You don’t “find” God. God isn’t someone you just go out in the woods and bump into while on the trail. “Oh, hey God, I’m Cody…err…I guess you knew that, huh?” You don’t get “saved by Jesus” or “find God”, you just simply make the choice to put Him at the forefront of your life. Jesus died on a cross thousands of years ago for your sins already. You’ve already been saved by Him, all you have to do is acknowledge that and put Him at the forefront of your life. Again, laying on a rock/bed of moss was the last place that I envisioned that I would make this revelation and decide to rededicate my involvement in actively pursuing my Faith…but God works in mysterious ways, right? 🙂

My soul was never in need of “fixing”. Was/is my soul and heart-broken? Sure. Could I realistically “fix” that? Absolutely not. Going through the fast and furious storm of dating, engagement, marriage and becoming a father made my heart swell from one side of my ribcage to the other. Cancer and the battle that we went through shot a hole right through my heart and made it retract to a less-than-superhero state that was unfamiliar to me. That hole is something that cannot be fixed. However, it can, and will heal. The only thing that can help that heal is time and love. Trying to force that or trying to find a recipe to fix that would have been futile and seeing that somehow made dealing with the hole that was left behind in my heart, easier.

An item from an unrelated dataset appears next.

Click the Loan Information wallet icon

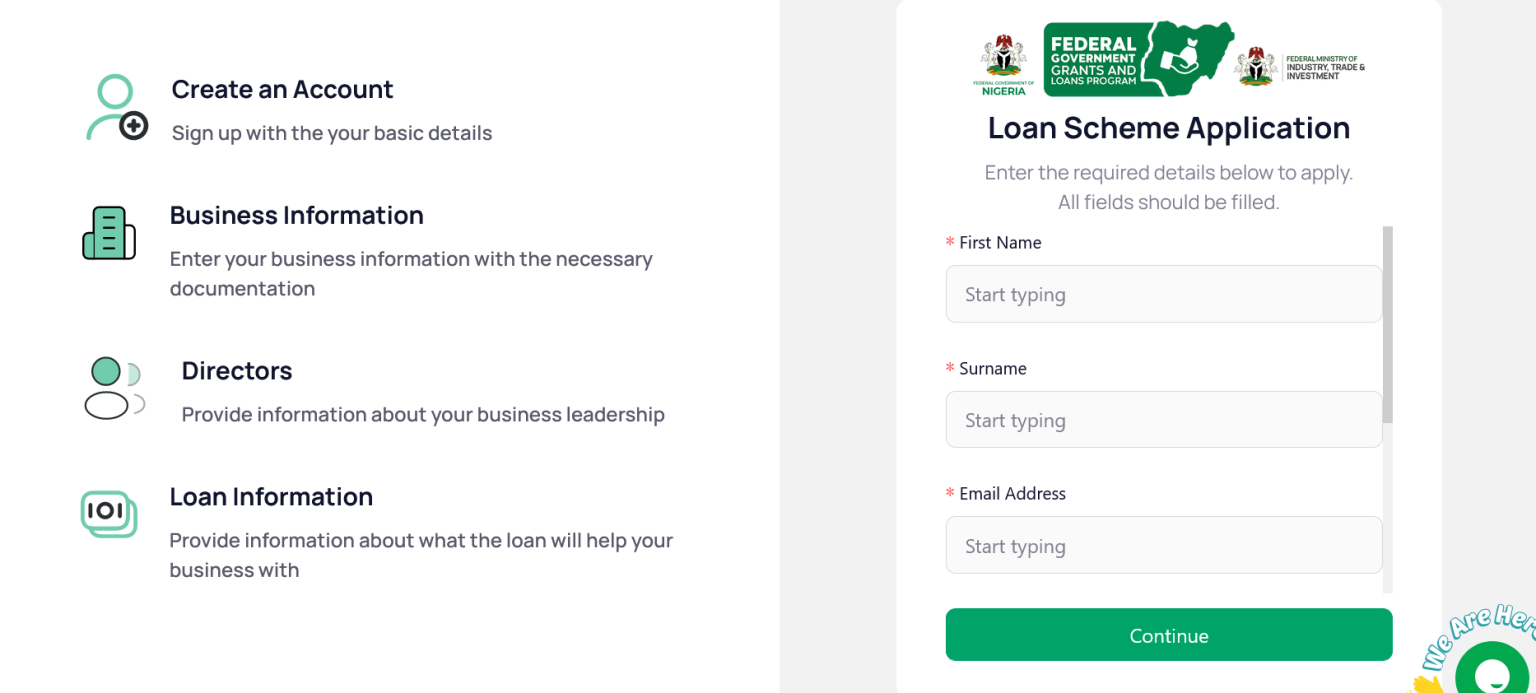(110, 514)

Lastly but perhaps most importantly, friends and family are everything in life. I went to the woods to try to find answers that were literally right in front of me and had been all along. My family and friends have been so incredibly supportive, loving and encouraging throughout all of this experience that I think I began to take it for granted. As I lay on that mountainside, broken and mentally worn-out, I had nothing but homesickness hit me. I had started to think “oh I can push through this and keep hiking” before realizing that I still had 1850 feet to climb. That was quickly followed by “I have Bentley at home and he needs me, I can’t be stupid about this” and it made the decision to turn back an easy one. My family and friends’ love and prayers will help heal my broken heart and soul, their encouragement and relationships will never let me lose sight of who I am and their guidance and support will help me put my relationship with God at the forefront of my life.

I went all that way, through all these struggles and had to hit absolute rock-bottom to realize that I had already had what I was looking for all along. I went into the woods to lose my mind and find my soul but what I found was so, so much more. I’m in such a better place now, mentally, after my trip and I’m ready to move forward again, one step at a time!